Jabar Dorong Swasembada Kedelai, Dedi Mulyadi Tekankan Tanam Tumpang Sari

Pemprov Jabar memperkuat langkah menuju swasembada kedelai dengan penanaman di lahan seluas 210 hektare milik PT PG Rajawali II, Desa Sukamulya, Indramayu.

Jabar Dorong Swasembada Kedelai, Dedi Mulyadi Tekankan Tanam Tumpang Sari
Gubernur Jabar Dedi Mulyadi meninjau penanaman kedelai di lahan seluas 210 hektare milik PT PG Rajawali II, Desa Sukamulya, Kecamatan Tukdana, Kabupaten Indramayu belum lama ini. (istimewa)

INILAHKORAN.ID - Pemprov Jabar memperkuat langkah menuju swasembada kedelai dengan penanaman di lahan seluas 210 hektare milik PT PG Rajawali II, Desa Sukamulya, Kecamatan Tukdana, Kabupaten Indramayu.

Gubernur Jabar Dedi Mulyadi optimistis lahan kedelai tersebut memberikan hasil panen maksimal.

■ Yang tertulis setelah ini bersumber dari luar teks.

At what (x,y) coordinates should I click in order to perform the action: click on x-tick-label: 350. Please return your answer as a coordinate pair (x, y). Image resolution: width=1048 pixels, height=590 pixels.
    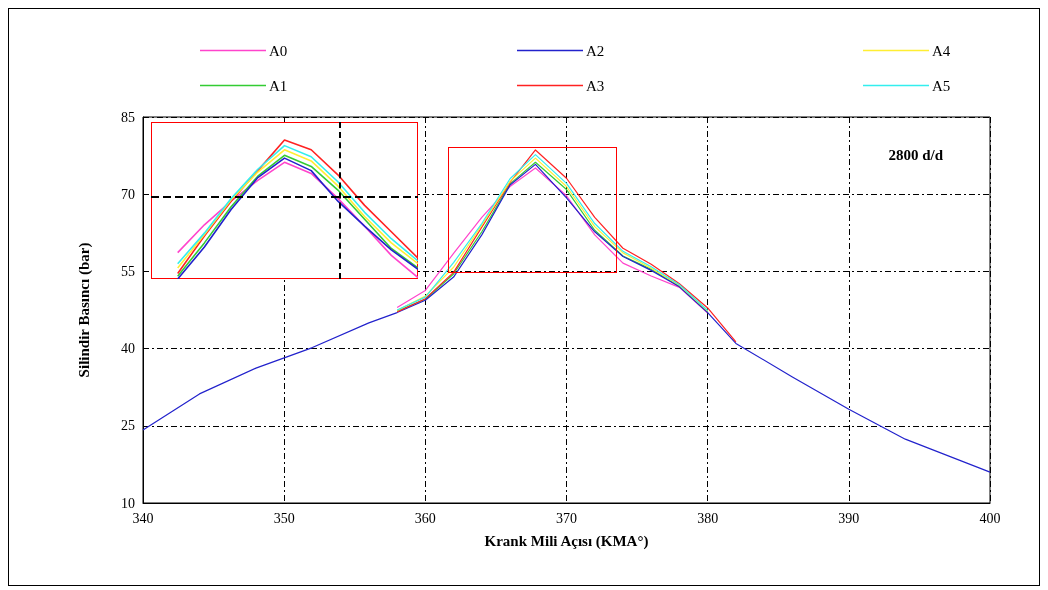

"Mudah-mudahan kedelainya bisa mekar, airnya bisa terpancar, kemudian hasilnya nanti memuaskan semua pihak, produktivitas kedelainya meningkat," ujar Dedi.

Dia menekankan perlunya perubahan pola tanam yang selama ini masih keliru, seperti memanen kedelai terlalu dini saat tanaman masih hijau, atau menanam padi terus-menerus sepanjang tahun tanpa jeda. Praktik ini berdampak pada kesuburan tanah yang menurun drastis, bahkan pH tanah menjadi di bawah 4.

"Penanaman padi saat ini tidak pernah berhenti, karena hujannya banyak, bisa tanam setahun tiga kali bahkan empat kali, tidak ada jeda. Dampaknya tingkat kesuburan tanahnya menurun, PH-nya di bawah 4," ucapnya.

Sebagai solusi, dia mendorong petani melakukan penanaman tumpang sari, yakni menanam kedelai dan kacang secara bergantian setahun sekali, guna menjaga kualitas tanah tetap subur.

"Kepada melalui Dinas Pertanian, setahun sekali nanam kedelai dan tanam kacang itu harus dilakukan untuk menjaga kesuburan tanah karena tanpa itu tanah sangat berat," ucapnya.